Pero el pueblo "que ama la vida hasta el sufrimiento" es a la vez el pueblo que cantaría en Santa Sofía y el que se exaltaba al pie de esta colina escuchando el grito de Edipo que habría de atravesar los siglos. El pueblo de la libertad, aquel para quien la Resistencia es una tradición secular, aquel cuya historia moderna es la de una interminable guerra de la independencia, el único pueblo que celebra una fiesta del "No"; ese no de ayer fué el de Missolonghi, el de Solomos. El mundo no ha olvidado que había sido primero el no de Antígona y el de Prometeo. Cuando el último sacrificado de la resistencia griega cayó al suelo sobre el cual iría a pasar su primera noche de muerto, cayó sobre la tierra donde había nacido la más noble y la más antigua de las negativas humanas bajo las mismas estrellas que habían velado a los muertos de Salamina.

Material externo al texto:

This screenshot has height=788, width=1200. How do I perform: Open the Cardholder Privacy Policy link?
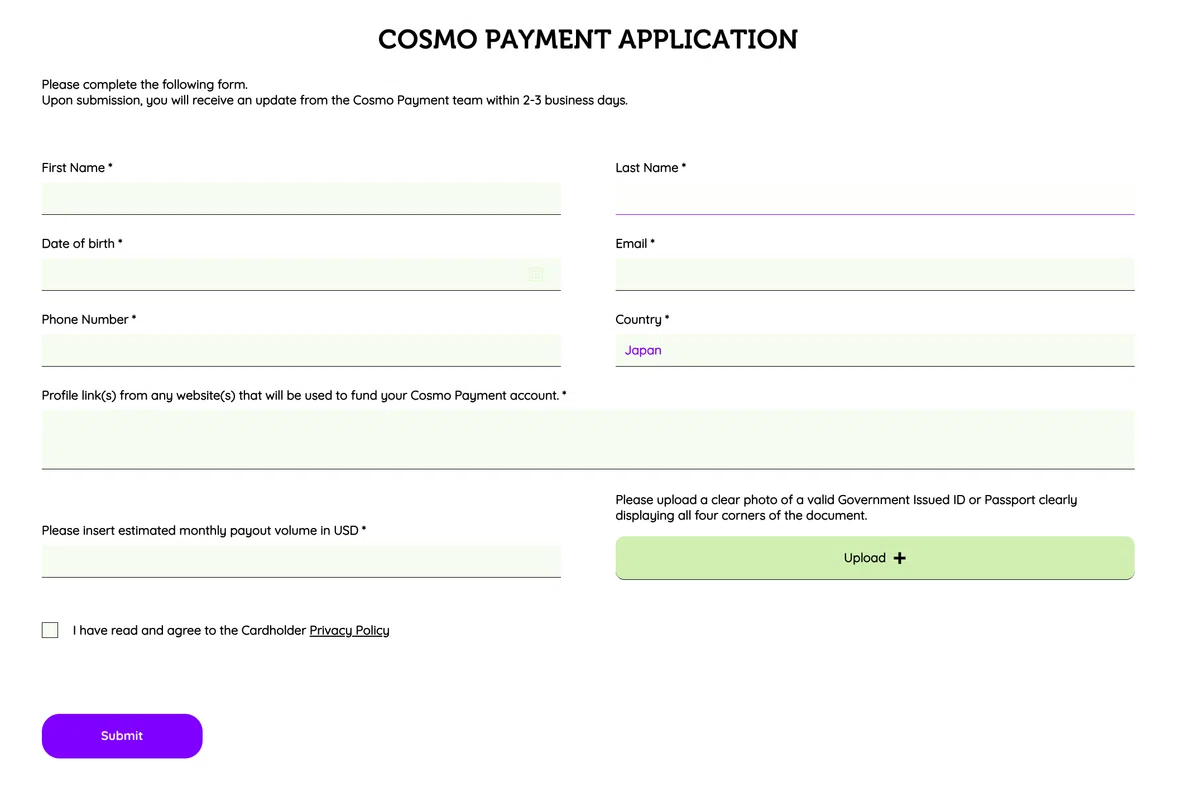coord(349,630)
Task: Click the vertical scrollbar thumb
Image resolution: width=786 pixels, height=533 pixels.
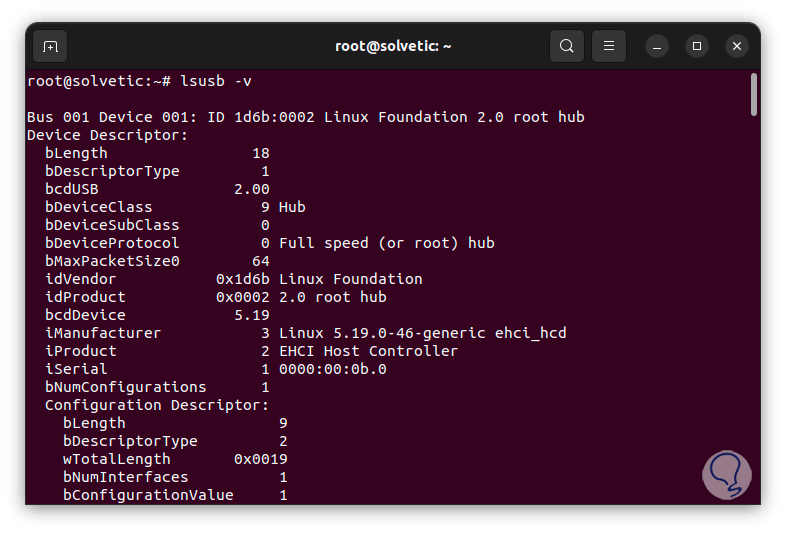Action: (x=753, y=95)
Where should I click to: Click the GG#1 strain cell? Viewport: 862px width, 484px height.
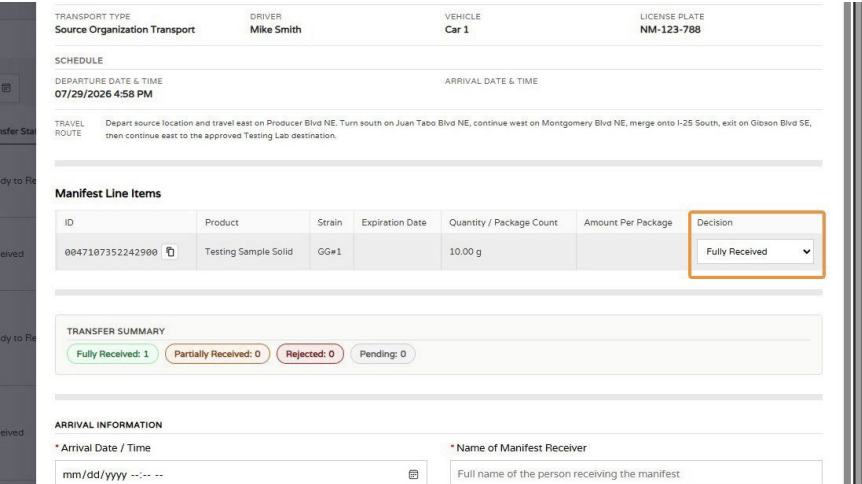pos(329,251)
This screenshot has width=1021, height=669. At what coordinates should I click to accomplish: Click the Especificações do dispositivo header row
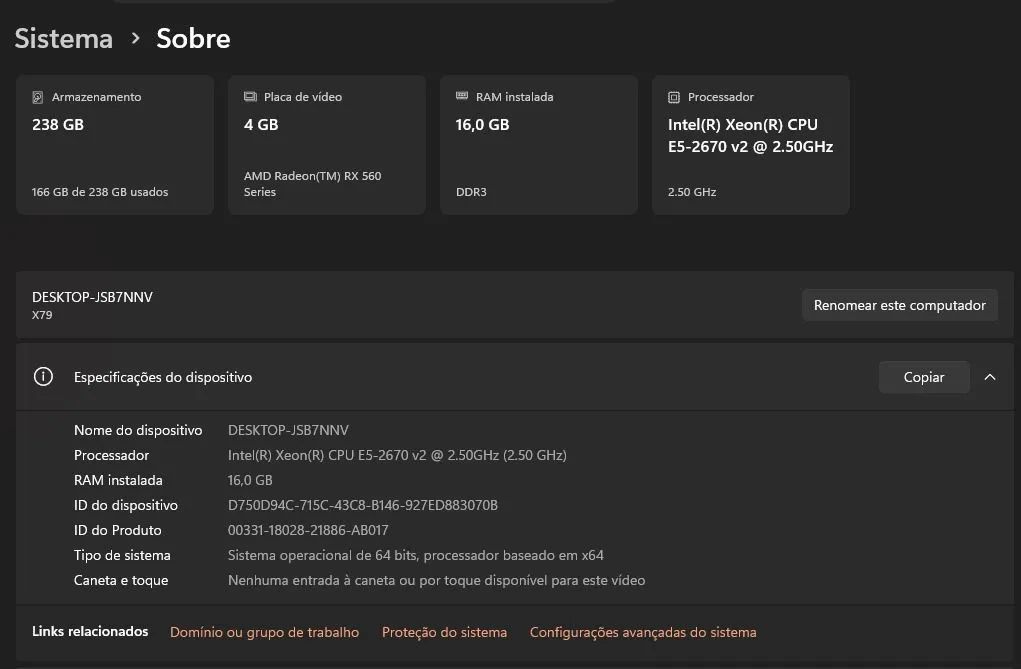tap(514, 377)
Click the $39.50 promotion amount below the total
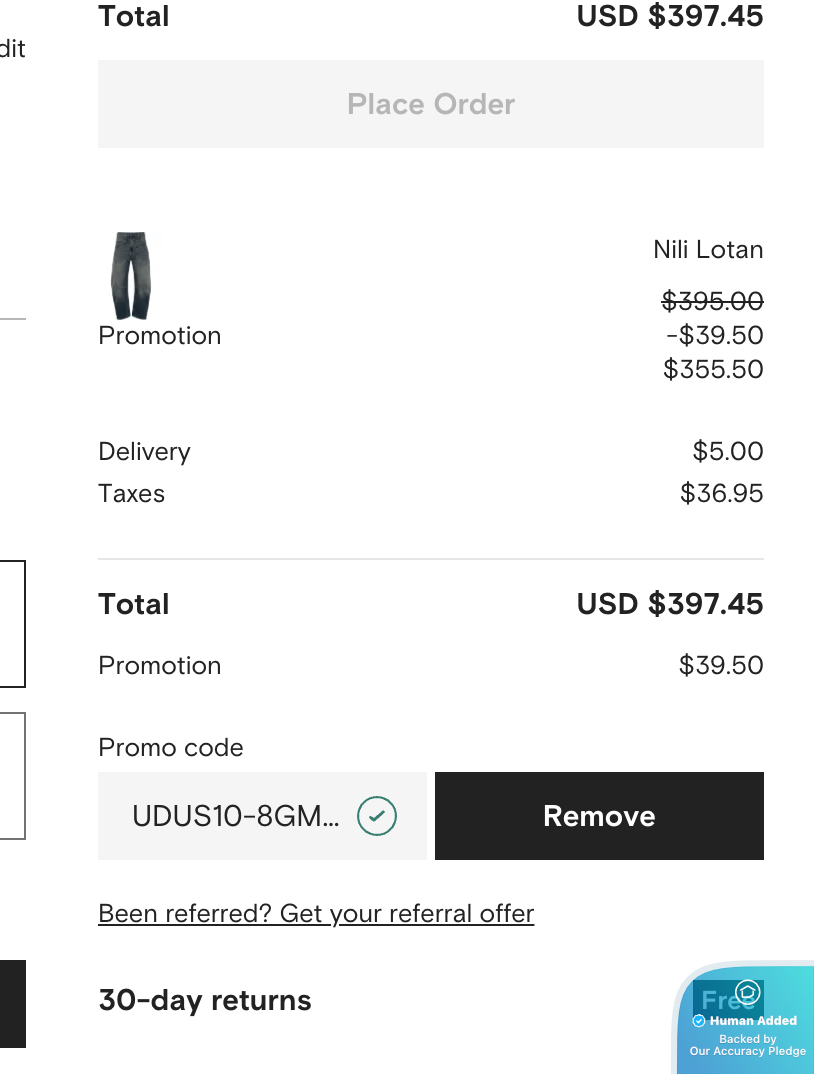Image resolution: width=814 pixels, height=1074 pixels. click(720, 665)
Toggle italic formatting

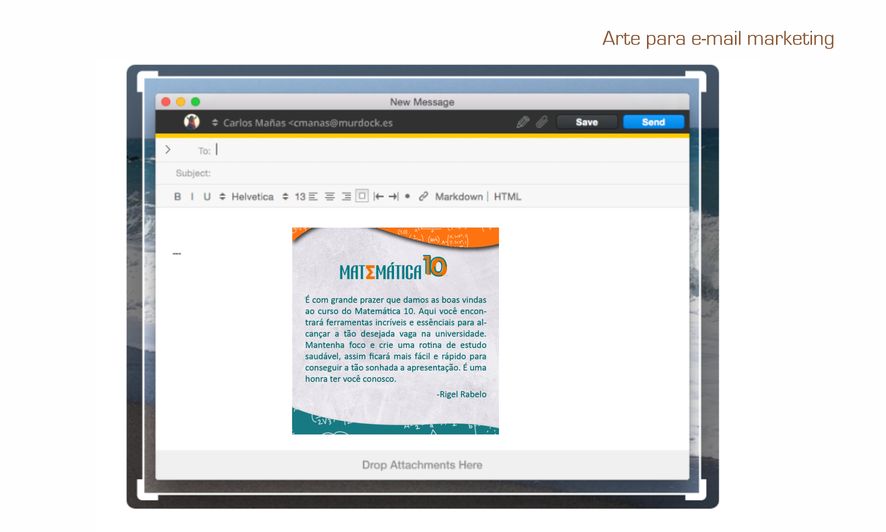point(192,197)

Nosotros hemos aprendido la misma verdad en la misma sangre vertida por la misma causa, cuando los griegos y los franceses libres combatían hombro a hombro en la batalla de Egipto, cuando los hombres de mis "maquis" fabricaban con sus pañuelos banderitas griegas en honor de vuestras victorias y cuando las aldeas de vuestras montañas hacían repicar sus campanas por la liberación de Paris. Esta verdad es que los valores más fecundos, entre todos los del espíritu, son los que nacen de la comunión y del coraje.
Está escrito en cada una de las piedras del Acrópolis: "Extranjero, ve a decir a Lacedemonia que los que aquí cayeron han muerto en su ley..." Luces de esta noche, id a decir al mundo que las Termópilas traen consigo a Salamina y terminan en el Acrópolis. A condición de que no se las olvide. Y pueda el mundo no olvidar, por debajo de las Panateneas, el grave cortejo de los muertos de antaño y de ayer que monta su guardia solemne en la noche y alza hacia nosotros su mensaje silencioso, unido por primera vez al viejo encantamiento de Oriente: "Y si esta noche es una noche del destino, bendita sea ella hasta la aparición de la aurora".

Este discuso fué pronunciado en Atenas, el 28 de mayo e 1959, para inaugurar los "Sonidos y Luces" en el Acrópolis.Ediciones Sur, SRl, Buenos Aires.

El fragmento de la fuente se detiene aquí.